VOL. 44 | NO. 21 | Friday, May 22, 2020
Macy's hefty loss reveals challenges among mall stores
NEW YORK (AP) — Macy's warned Thursday that it could lose more than a $1 billion and see sales fall at least 45% during its first fiscal quarter after the coronavirus pandemic paralyzed retail operations nationwide.
The dire preliminary report from the iconic department store chain offers the latest evidence that the pandemic is widening the divide between big box stores like Walmart and Target and mall-based clothing chains.
L Brands, which operates Victoria's Secret and Bath & Body Works, reported a wider-than-expected loss on a deep sales drop, particularly with the lingerie brand. But Best Buy, the nation's largest consumer electronics chain, said it retained 81% of its sales during the pandemic quarter — even if with its stores closed to shoppers.
TJX Cos., which operates T.J. Maxx and HomeGoods and Marshals and is usually one of retail darlings, took a beating during the quarter because it was forced to temporarily close its stores and its fledgling online business. The chain said Thursday it swung to a loss and sales were down a little more than 50%. But the company, known for its deep discounts of major brands, sees "strong initial" sales from the stores that have reopened, and analysts believe the chain will bounce back.

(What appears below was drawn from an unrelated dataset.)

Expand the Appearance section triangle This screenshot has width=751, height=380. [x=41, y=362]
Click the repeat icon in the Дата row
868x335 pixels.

"The divide was already widening between the big box operators and mall based retailers," said Ken Perkins, president of Retail Metrics, a retail research firm. "The pandemic is now pushing it to the brink."
Department stores, already weakened before the pandemic, are seeing an uncertain future. Neiman Marcus, Stage Stores and J.C. Penney filed for bankruptcy protection this month and more are expected to go down that road in coming months.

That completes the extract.